On my last trip to Vancouver this followed me home in the bed of my truck...
The first picture is in the shop where I bought it, and the second is packaged for travel.

- It is now disassembled for cleaning of the lube system and checking everything before starting it up...


----------



## Tom O (May 3, 2017)

nice!


----------



## PeterT (May 3, 2017)

That's a Big Boy machine, nice score.


----------



## Bofobo (May 4, 2017)

That is a shinny machine .... A little to clean for all the metal dust it should have produced over it's lifetime but I do notice a nice big vent in pic one ... Solid idea to wear a respirator when using these, I mean black boogies are cool hahaha


----------



## Dabbler (May 4, 2017)

I get them black boogies all the time when angle grinding...  
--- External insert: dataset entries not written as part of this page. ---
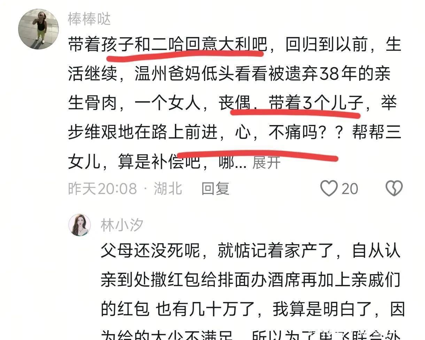Tap the like count 20
Image resolution: width=425 pixels, height=340 pixels.
350,189
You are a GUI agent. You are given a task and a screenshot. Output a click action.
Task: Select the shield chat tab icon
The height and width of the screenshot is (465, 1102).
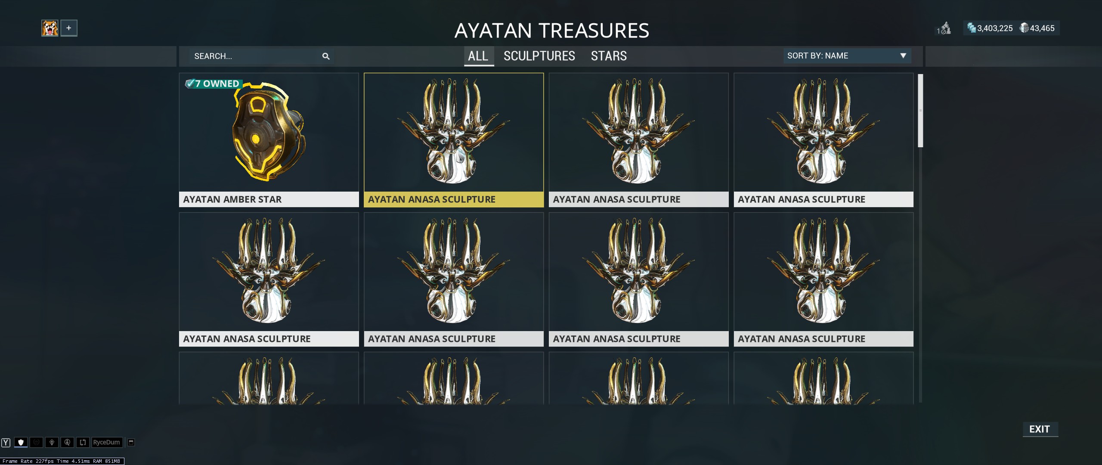click(x=21, y=442)
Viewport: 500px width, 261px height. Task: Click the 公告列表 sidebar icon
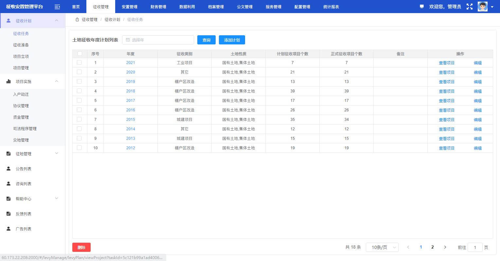point(8,169)
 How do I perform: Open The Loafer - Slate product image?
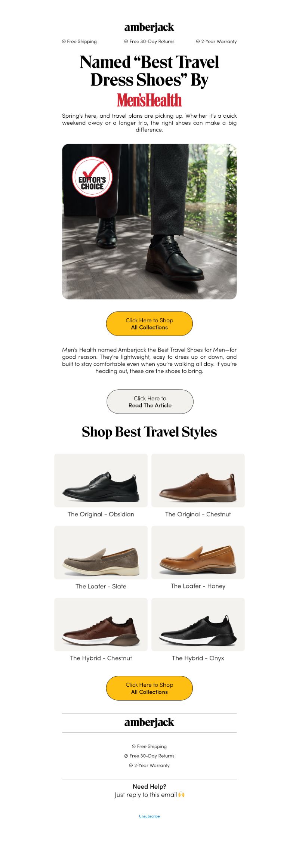point(101,553)
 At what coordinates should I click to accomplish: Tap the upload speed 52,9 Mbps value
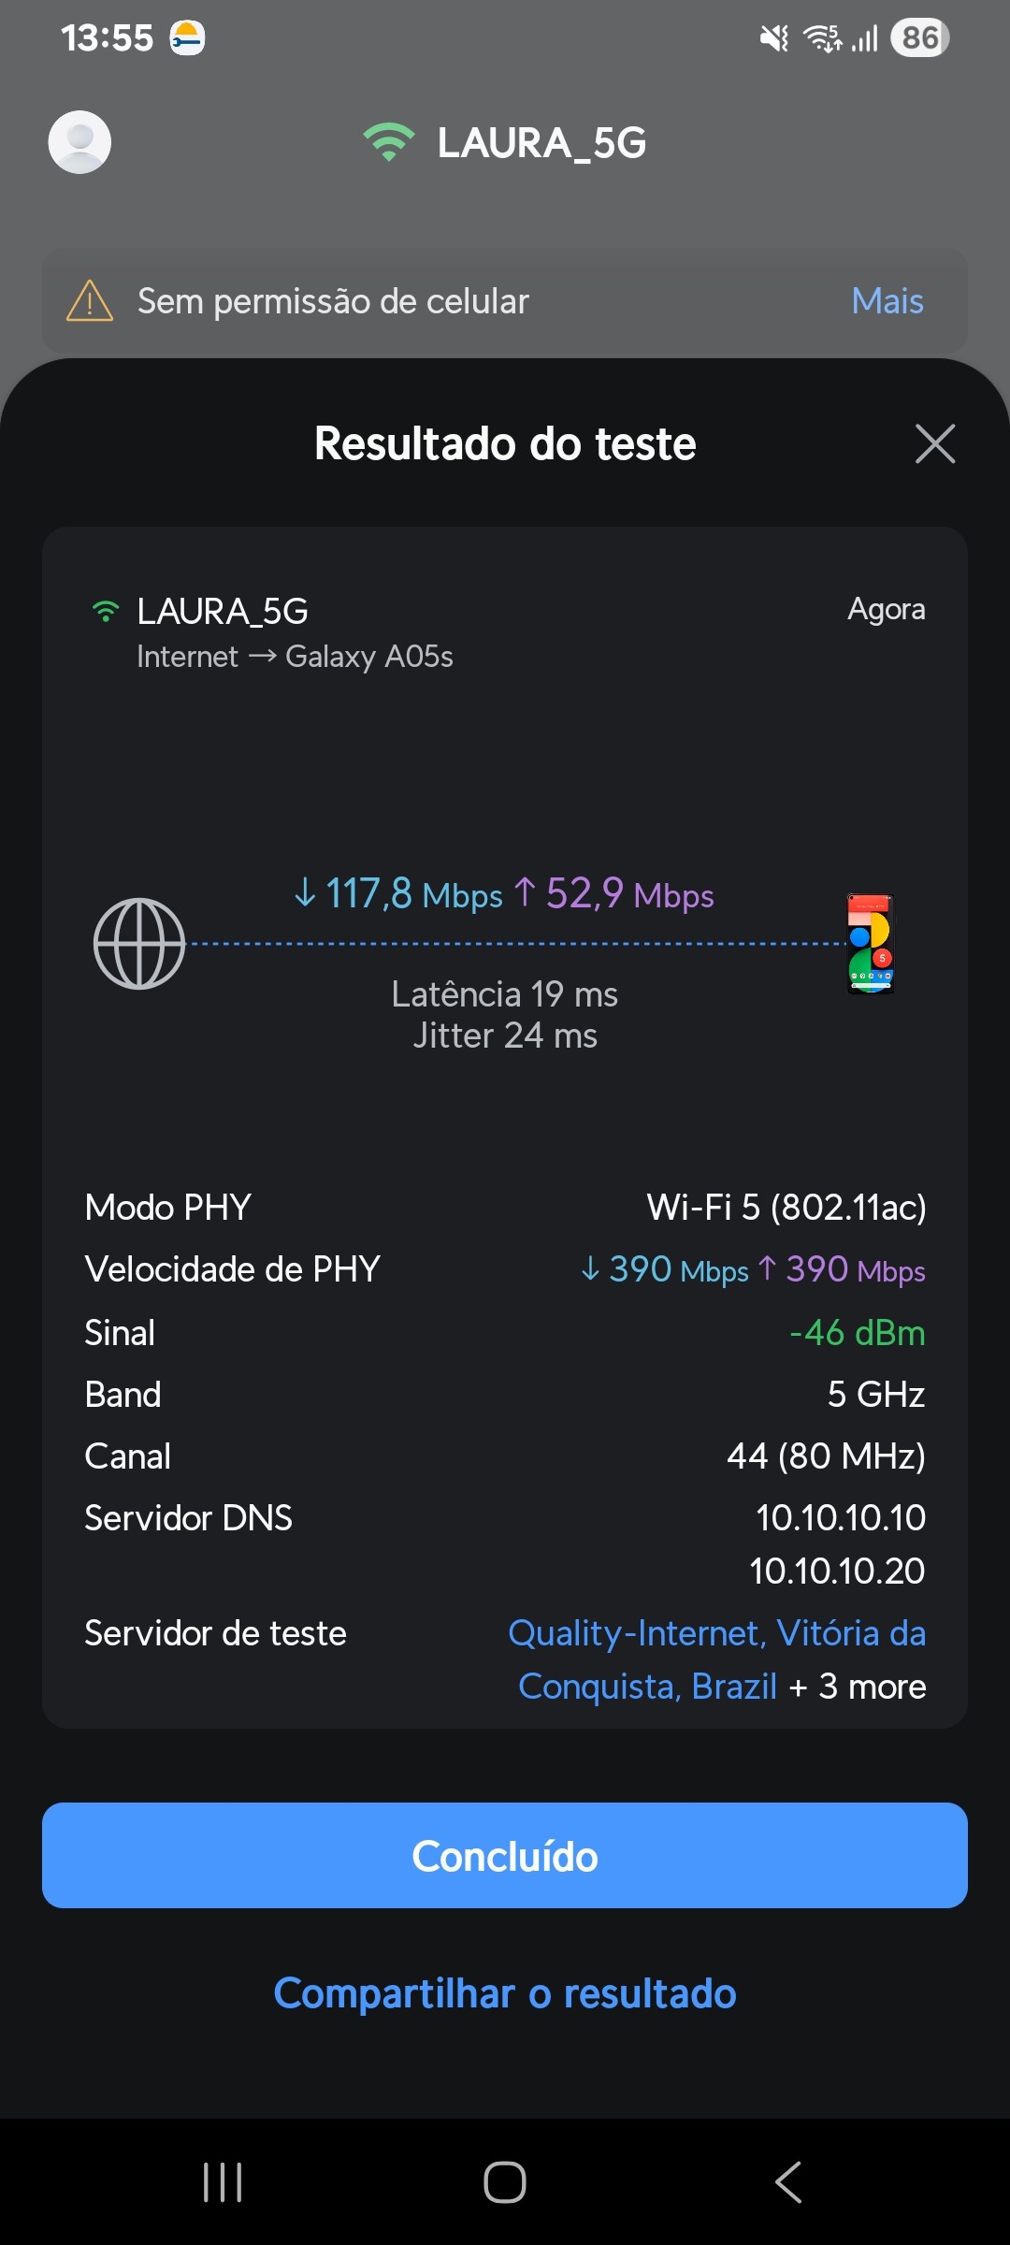click(615, 894)
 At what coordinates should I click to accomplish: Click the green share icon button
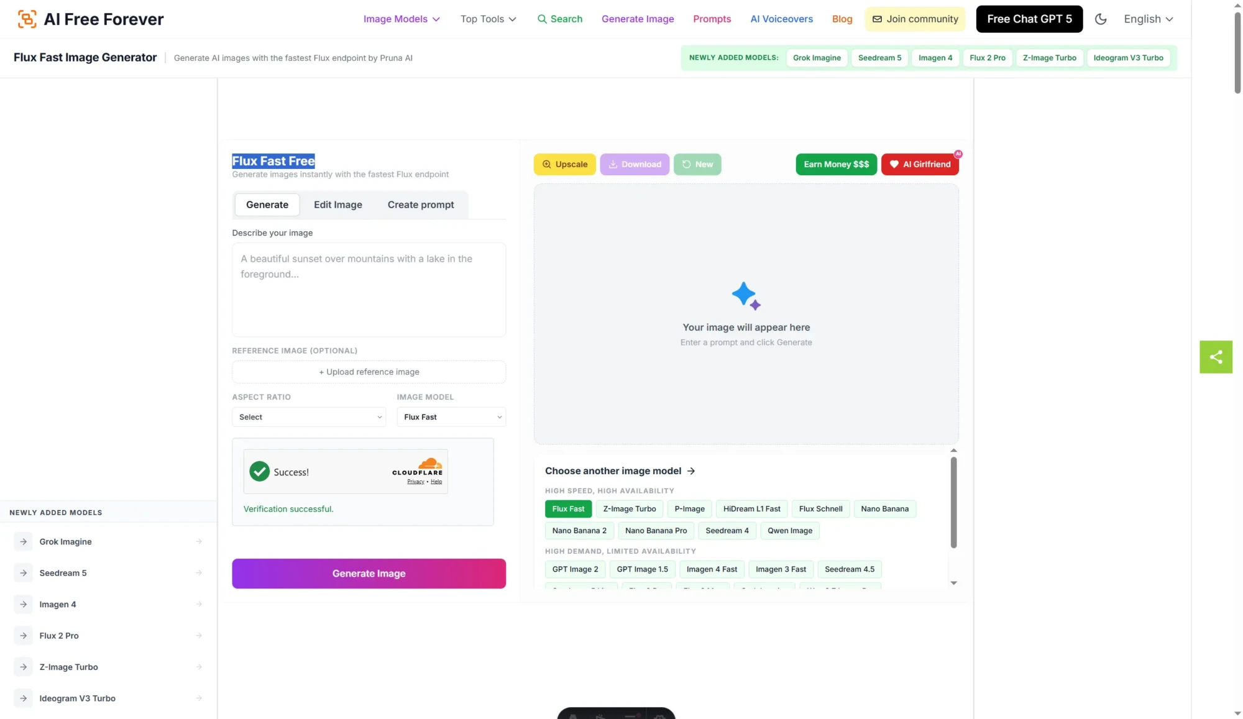pos(1216,357)
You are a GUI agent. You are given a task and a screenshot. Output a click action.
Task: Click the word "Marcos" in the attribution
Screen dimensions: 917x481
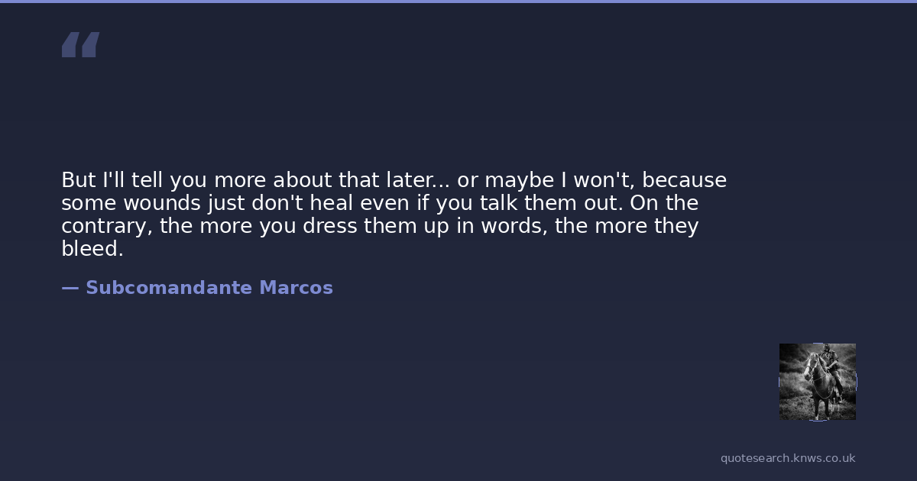pos(296,288)
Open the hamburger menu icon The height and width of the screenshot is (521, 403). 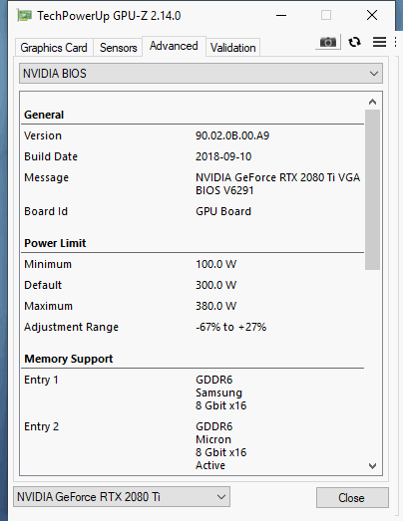pos(379,42)
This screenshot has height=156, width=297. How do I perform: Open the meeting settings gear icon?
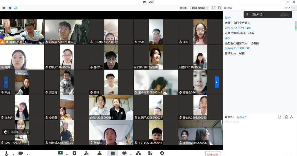click(x=162, y=153)
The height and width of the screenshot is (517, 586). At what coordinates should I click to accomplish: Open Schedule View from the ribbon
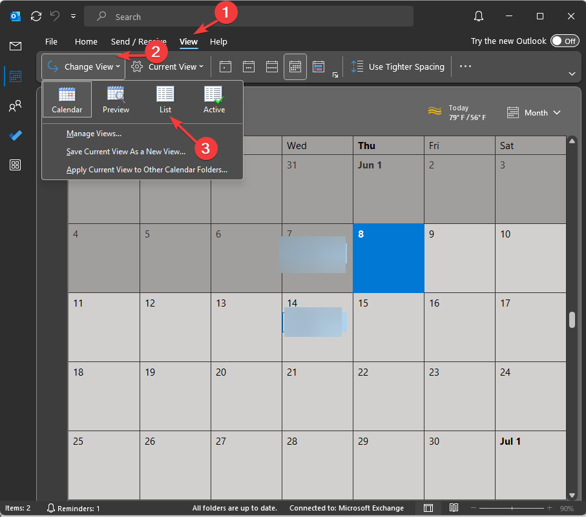318,66
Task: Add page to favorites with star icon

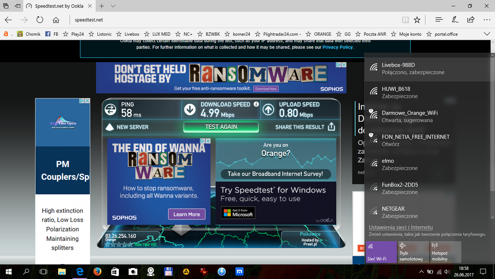Action: pos(417,20)
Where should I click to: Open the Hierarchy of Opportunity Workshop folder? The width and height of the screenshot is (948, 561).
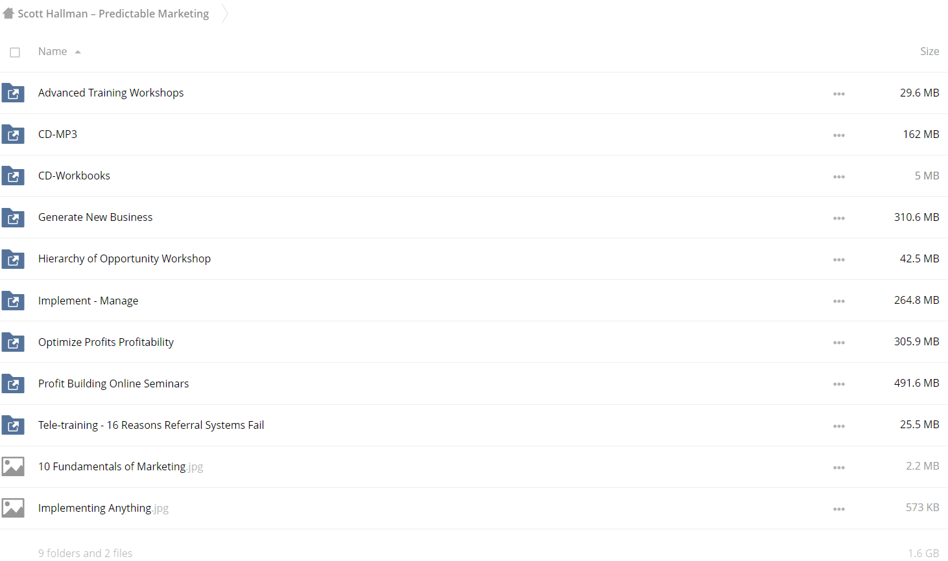click(124, 258)
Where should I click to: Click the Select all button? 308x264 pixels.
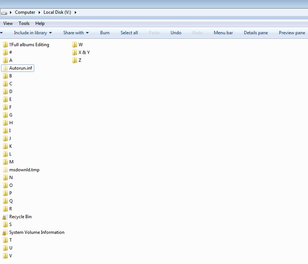pyautogui.click(x=129, y=33)
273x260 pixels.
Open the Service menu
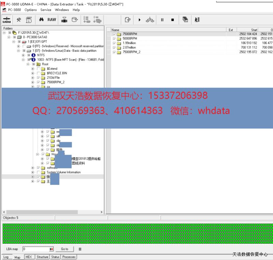[x=46, y=10]
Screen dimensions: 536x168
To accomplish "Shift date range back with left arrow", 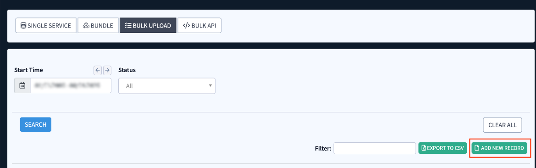I will [x=98, y=70].
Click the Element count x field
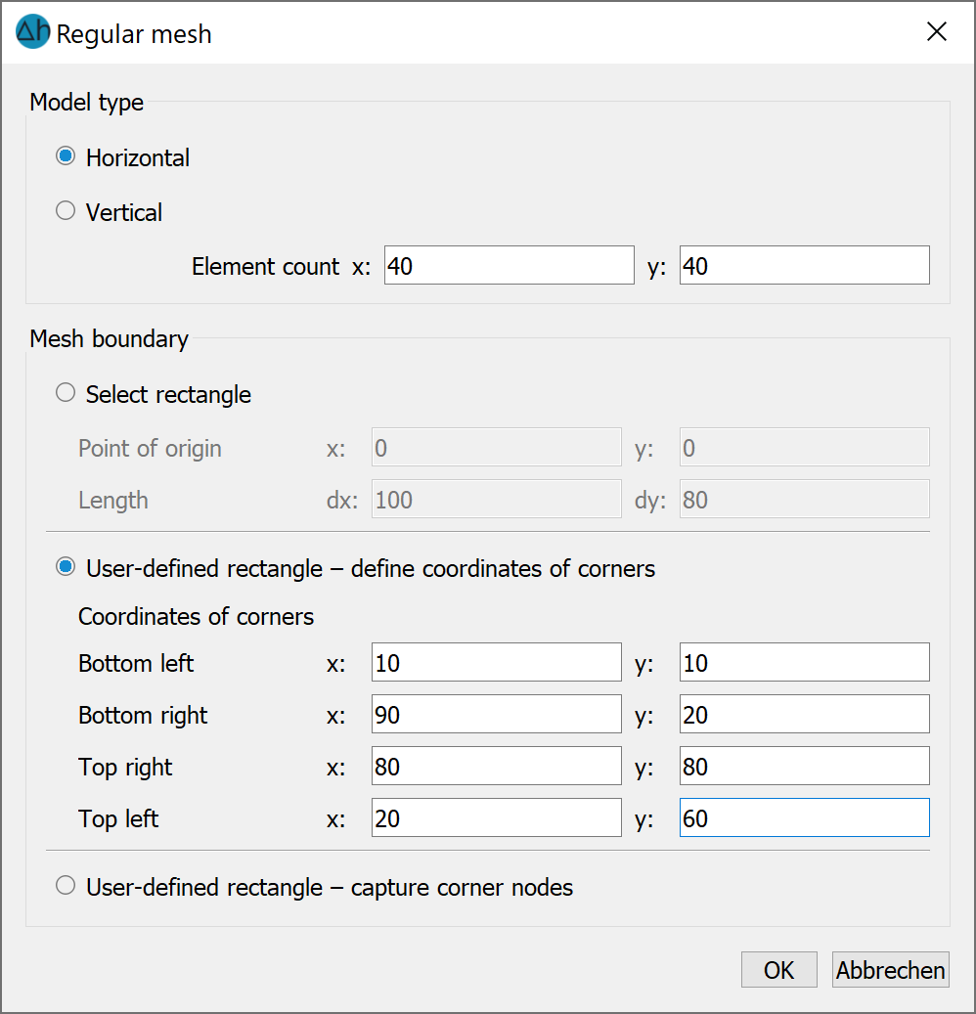This screenshot has width=976, height=1014. click(509, 265)
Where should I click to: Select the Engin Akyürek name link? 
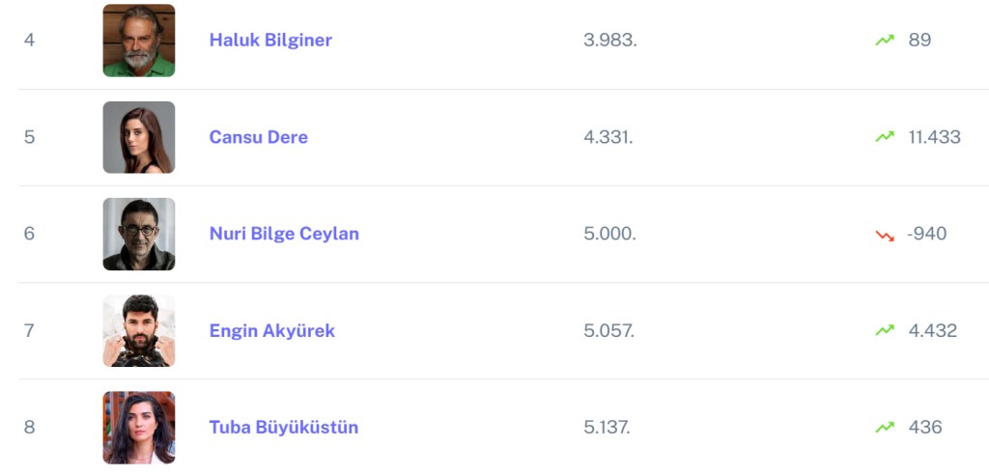click(x=272, y=330)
There's a huge buildup of metal in the irrigation canals - they must have used coolant for all grinding, methinks, hence the clean appearance.


----------



## RobinHood (May 5, 2017)

Great score!

That machine has not seen a lot of use, judging by the paint.

Is that the fully hydraulic version with the pump/resevoir in the base and an external coolant pump/tank?


----------



## Dabbler (May 5, 2017)

It came with a 3 phase pump, coolant tank and all the coolant accessories.  I prefer dry grinding - less mess.

It is, however lubricated by using the table hand wheel, activating a tiny piston pump.  All movement is manual.

The downside (Must there always be a downside?) is that the lube system didn't work for years, and all the oil has turned to a thick goo, like a soft gummy bear.  I've rebuilt the intake, pump and filter  - I'm in the process of tearing out all the capillaries, the oiling lines and the manifold to get some lube on the ways and lead screws. 

I'm too cheap to buy a machine that is in a ready to run state!

BTW It saw almost daily use for over 15 years, then left sit for almost 5.


----------



## Janger (May 5, 2017)

Nice John. Glad it's working out well.


----------